Got a Pixel 4a, a mid-range phone using Android OS.  It's supposed to be pretty fast (so far it is), seems to have a great camera (second sunset pic below taken with it) and there is a bit of a learning curve to overcome learning the Android interface vs the iOS interface but it's going well.

By Sunday, I'd recovered or ported over manually most of my data from my old phone which I'd backed up to the cloud.  I've now gone whole hog into the world of Google in terms of contacts, calendar, notes, music (via YouTube Music owned by google).  All hail our benign overlords at Google!  ;)

Sunday's sunset was "mo better"

Monday, November 23

Spent the morning cleaning tools and throwing away spare parts, bits and bobs which I either couldn't trust after cleaning or just weren't worth the time.  Packed up the URRV and after an early lunch departed my FIL's place for a few day's of boondocking near Lake Pleasant on the north side of the Phoenix Metro area.

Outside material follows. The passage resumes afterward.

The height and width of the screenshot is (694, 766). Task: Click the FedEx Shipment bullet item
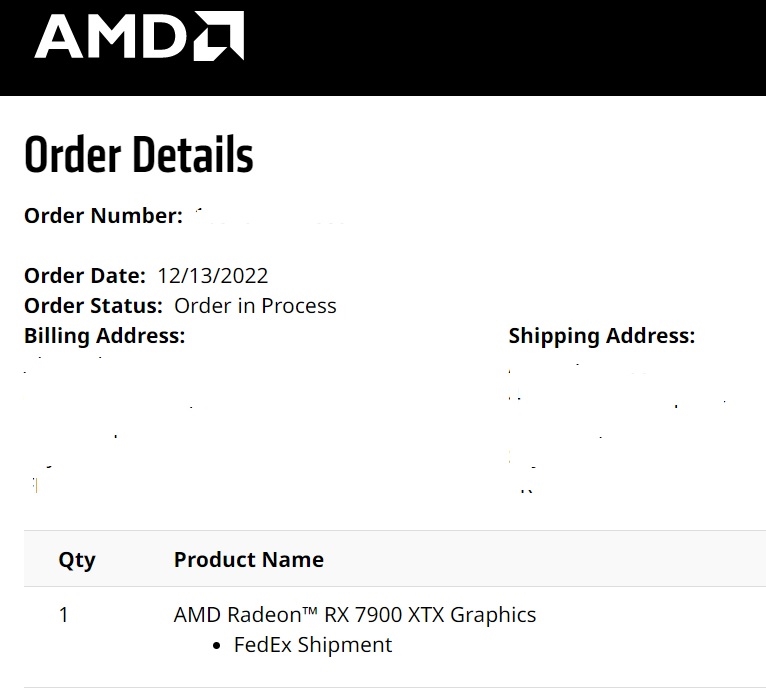(x=313, y=645)
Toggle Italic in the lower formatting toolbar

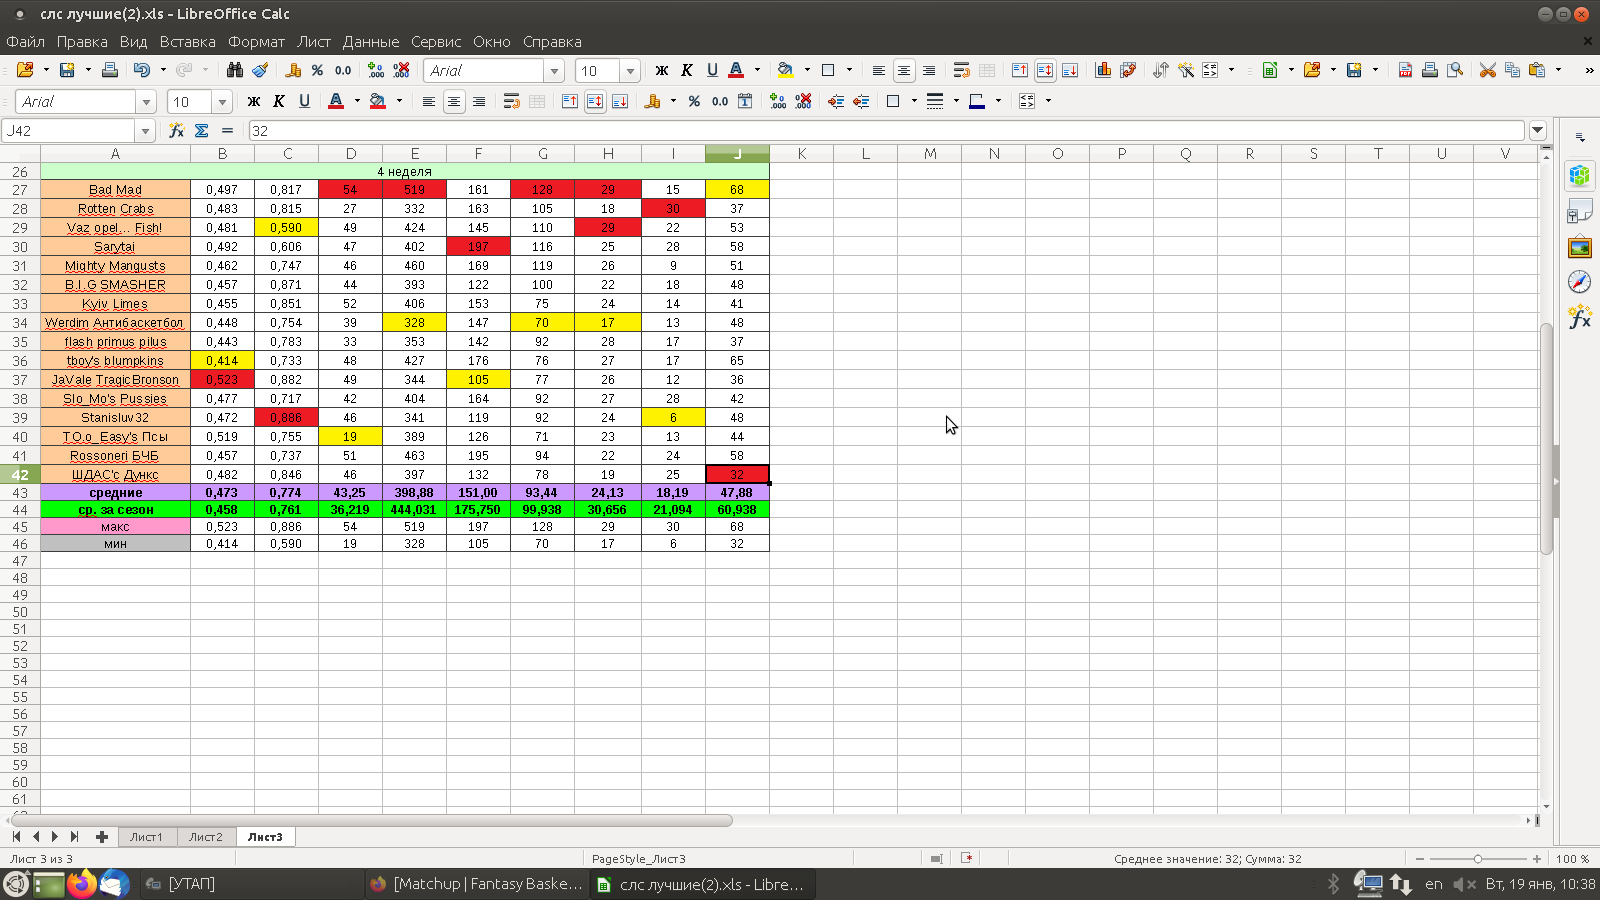(x=279, y=101)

I picked a spot on Arizona State Trust land near New River, AZ.  Pretty flat ground with some vegetation but no big trees to speak off, located near some low-lying hills.

As I was working on pics for this post, which are taken with the Pixel 4a, I realized I lacked a cable to do bulk transfers of pictures from the phone to the laptop.  Sure, I could have emailed them to myself but wanted the capability to both do charging and storage via cable to my laptop.

The nearby town of Anthem had a big shopping complex which included a Walmart and there I found a USB to USB-C cable.  The Pixel 4a uses the USB-C, something new to me as my electronics either used the Apple Lightning connector or the burned up camera used a Mini-DIN connector.

Traffic problems on the highway resulted in me taking the long way back, so an almost 32 miles loop instead of a 16 mile loop on Yagi.  Oh well.

Sunset was "OK", I realized that using a camera phone exclusively will probably not work for me as it lacks the ability to change the F-Stop to create lighting effects such as star burst patterns and different filtering themes while shooting.

One of these nights, perhaps tonight, I'll try the night shot capability of the Pixel 4a's phone, something their marketing department touted quite strongly in their advertising.  Apparently, you can get a picture of the Milky Way if the skies are clear, no light pollution and of course the camera is held steady enough by a tripod.